Posted 8/9/2012   Updated 8/8/2012 Email story   Print story

    


Commentary by 1st Lt. David Liapis
366th Fighter Wing


8/9/2012 - MOUNTAIN HOME AIR FORCE BASE, Idaho -- If you've been here during the spring months, you've undoubtedly seen thousands of tiny ground squirrels, affectionately known as "whistle pigs," running across the roadways.

In many cases though, the unfortunate rodents don't quite make it all the way to the other side before becoming "whistle pig pancakes." Not a savory thought?

What's even less pleasant to think about is what it would be like to experience something similar because your situational awareness while on a road run was hindered by some tunes being pumped into your ears.

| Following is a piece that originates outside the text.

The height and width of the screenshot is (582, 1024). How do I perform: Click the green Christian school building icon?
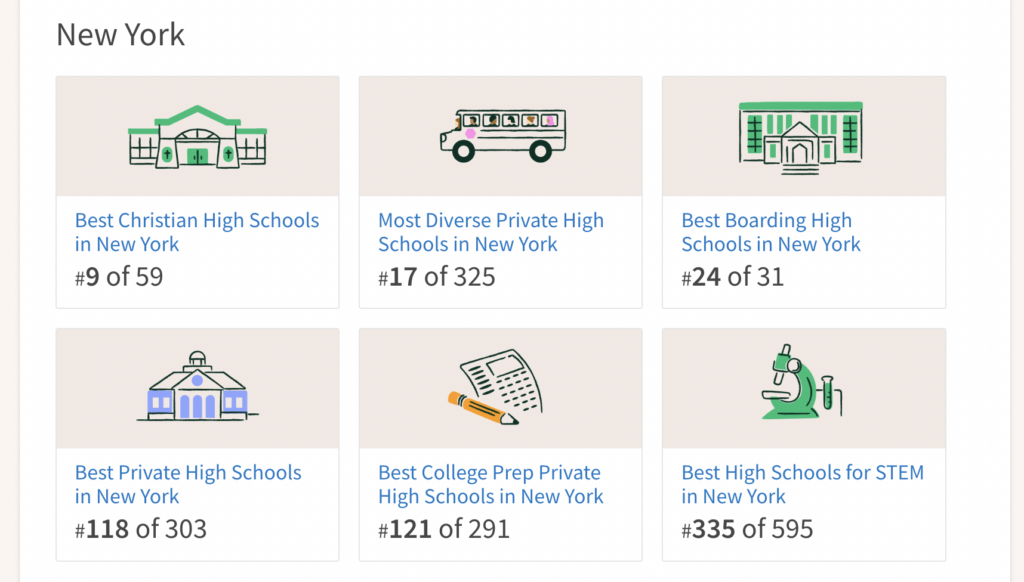point(197,137)
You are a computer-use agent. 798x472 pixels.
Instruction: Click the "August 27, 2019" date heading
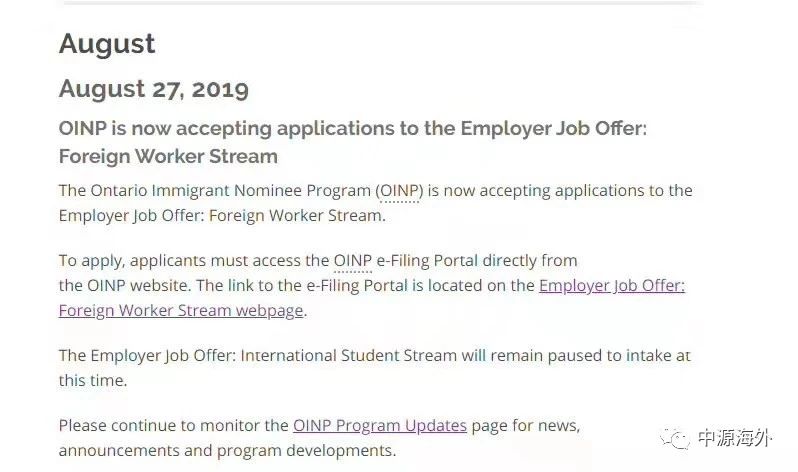pyautogui.click(x=153, y=88)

Not that you're going to become an "Airman pancake," unless, of course, the vehicle you meet is a 10,000 pound forklift, but the results can still be devastating. That is why the Air Force has created a policy in Air Force Instruction 91-207 that applies to "All persons at any time on an AF installation, includ[ing] all leased, owned or privatized property, including housing areas."

The AFI states, "Wearing portable headphones, earphones, cellular phones, iPods, or other listening and entertainment devices (other than hearing aids) while walking, jogging, running, bicycling, skating or skateboarding on roadways is prohibited..."

"Great! Running just became that much more (fill in the blank)," you might be thinking. "Why does the Air Force have to make doing physical training so difficult?"

The AFI answer is that the "Use of listening devices impairs recognition of emergency signals, alarms, announcements, approaching vehicles, human speech, and outside noise in general."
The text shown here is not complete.